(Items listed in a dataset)
* * * * * * *
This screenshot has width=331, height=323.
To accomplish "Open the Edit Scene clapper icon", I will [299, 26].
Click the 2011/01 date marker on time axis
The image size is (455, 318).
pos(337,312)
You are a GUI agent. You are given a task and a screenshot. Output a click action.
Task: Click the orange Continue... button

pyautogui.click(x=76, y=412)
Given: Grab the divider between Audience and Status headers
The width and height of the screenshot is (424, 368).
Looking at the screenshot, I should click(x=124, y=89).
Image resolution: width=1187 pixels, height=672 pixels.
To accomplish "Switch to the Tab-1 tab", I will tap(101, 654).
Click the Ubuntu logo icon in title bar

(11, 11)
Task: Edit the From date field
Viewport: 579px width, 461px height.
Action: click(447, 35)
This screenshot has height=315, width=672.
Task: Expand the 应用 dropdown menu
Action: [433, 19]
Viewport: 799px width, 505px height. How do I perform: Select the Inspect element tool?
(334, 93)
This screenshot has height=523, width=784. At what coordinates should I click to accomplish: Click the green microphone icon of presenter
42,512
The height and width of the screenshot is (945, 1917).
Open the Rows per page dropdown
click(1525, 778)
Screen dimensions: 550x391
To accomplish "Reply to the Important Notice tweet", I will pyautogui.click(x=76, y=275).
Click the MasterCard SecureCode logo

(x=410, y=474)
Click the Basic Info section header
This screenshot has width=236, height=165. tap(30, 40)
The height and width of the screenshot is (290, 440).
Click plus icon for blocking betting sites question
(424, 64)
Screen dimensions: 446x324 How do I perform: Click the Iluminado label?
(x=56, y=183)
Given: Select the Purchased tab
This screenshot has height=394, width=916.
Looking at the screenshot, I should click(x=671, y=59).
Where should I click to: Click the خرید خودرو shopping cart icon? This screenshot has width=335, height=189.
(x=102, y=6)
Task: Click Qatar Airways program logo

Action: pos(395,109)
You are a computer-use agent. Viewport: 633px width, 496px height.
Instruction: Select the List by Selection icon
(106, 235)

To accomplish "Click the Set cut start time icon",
* * * * * * *
**TASK ITEM:** Would you output every record above exactly as it stands?

**ANSWER BELOW:**
This screenshot has width=331, height=323.
To accomplish "Open the Edit Scene clapper icon", I will [299, 26].
Click the 2011/01 date marker on time axis
The image size is (455, 318).
pos(337,312)
You are a GUI agent. You are given a task and a screenshot. Output a click action.
Task: Click the orange Continue... button

pyautogui.click(x=76, y=412)
Given: Grab the divider between Audience and Status headers
The width and height of the screenshot is (424, 368).
Looking at the screenshot, I should click(x=124, y=89).
Image resolution: width=1187 pixels, height=672 pixels.
To accomplish "Switch to the Tab-1 tab", I will tap(101, 654).
Click the Ubuntu logo icon in title bar

(11, 11)
Task: Edit the From date field
Viewport: 579px width, 461px height.
Action: click(447, 35)
This screenshot has height=315, width=672.
Task: Expand the 应用 dropdown menu
Action: [433, 19]
Viewport: 799px width, 505px height. How do I perform: Select the Inspect element tool?
(334, 93)
This screenshot has height=523, width=784. At what coordinates should I click to accomplish: Click the green microphone icon of presenter
42,512
The height and width of the screenshot is (945, 1917).
Open the Rows per page dropdown
click(1525, 778)
Screen dimensions: 550x391
To accomplish "Reply to the Important Notice tweet", I will pyautogui.click(x=76, y=275).
Click the MasterCard SecureCode logo

(x=410, y=474)
Click the Basic Info section header
This screenshot has width=236, height=165. tap(30, 40)
The height and width of the screenshot is (290, 440).
Click plus icon for blocking betting sites question
(424, 64)
Screen dimensions: 446x324 How do I perform: Click the Iluminado label?
(x=56, y=183)
Given: Select the Purchased tab
This screenshot has height=394, width=916.
Looking at the screenshot, I should click(x=671, y=59).
Where should I click to: Click the خرید خودرو shopping cart icon? This screenshot has width=335, height=189.
(x=102, y=6)
Task: Click Qatar Airways program logo

Action: pos(395,109)
You are a computer-use agent. Viewport: 633px width, 496px height.
Instruction: Select the List by Selection icon
(106, 235)

To accomplish "Click the Set cut start time icon",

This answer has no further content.